The South Korean military says an unidentified person crossed the North Korean border on New Year’s Day.

The South Korean Joint Chiefs of Staff (JCS) said his troops saw the person – with surveillance equipment – in the eastern part of the border on Saturday at 9:20 p.m. (12:20 GMT).

He sent soldiers to catch him, but found no people and detained guards crossing the border, an illegal act in South Korea.

“We have confirmed that this person was at around 22:40 (13:40 GMT) and was heading north of the Military Demarcation Boundary,” the JCS said.

South Korea sent a message to North Korea on Sunday morning to ensure the safety of the person, but received no response, JCS added.

The crossing comes at a time when North Korea is under strict anti-coronary measures since it closed its borders in early 2020. So far, no infection has been confirmed.

Public and political outcry erupted after North Korean troops shot dead a South Korean fishing official who went missing at sea in September 2020, Pyongyang accused him of anti-virus rules and apologized.

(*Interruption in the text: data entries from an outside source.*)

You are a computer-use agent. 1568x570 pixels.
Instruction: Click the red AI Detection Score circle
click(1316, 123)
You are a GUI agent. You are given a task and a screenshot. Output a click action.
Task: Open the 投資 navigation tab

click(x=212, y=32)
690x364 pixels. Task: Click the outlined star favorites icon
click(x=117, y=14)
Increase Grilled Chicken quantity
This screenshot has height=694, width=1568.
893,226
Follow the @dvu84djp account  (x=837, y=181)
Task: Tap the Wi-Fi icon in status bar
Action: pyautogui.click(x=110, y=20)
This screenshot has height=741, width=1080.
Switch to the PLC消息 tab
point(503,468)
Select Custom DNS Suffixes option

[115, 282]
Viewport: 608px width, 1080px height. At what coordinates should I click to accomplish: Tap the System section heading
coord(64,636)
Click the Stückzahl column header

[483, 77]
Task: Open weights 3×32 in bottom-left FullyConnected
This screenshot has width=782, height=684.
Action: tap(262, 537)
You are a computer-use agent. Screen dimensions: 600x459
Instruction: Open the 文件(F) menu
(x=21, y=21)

Two months earlier, North Korean leader Kim Jong Un declared a national emergency and closed a border town after a North Korean deserter with symptoms of COVID-19 crossed the border from South Korea to North Korea.

The fate of this desert is unknown.

The two Koreas are divided on the world’s most armed border, in a demilitarized zone. There are approximately 2 million mines within and around the 248-kilometer (155-mile) long and 4-kilometer (2.5-mile) wide DMZ, and both are protected by wire fences, tank traps, and combat troops. differences.

Defect via DMZ is then rare.

At the height of the Cold War competition, the two Koreas sent agents and spies to each other’s territory via DMZ, but no such incident has been reported in recent years.

About 34,000 North Koreans have traveled to South Korea since the late 1990s to avoid poverty or political oppression, but most of them have come from countries in China and Southeast Asia.

Prolonged blockades and restrictions on inter-provincial movement have led to a slowdown in the number of North Korean deserters arriving in the South.

Some South Koreans have tried to move away from impoverished and authoritarian North Korea, but it is rare.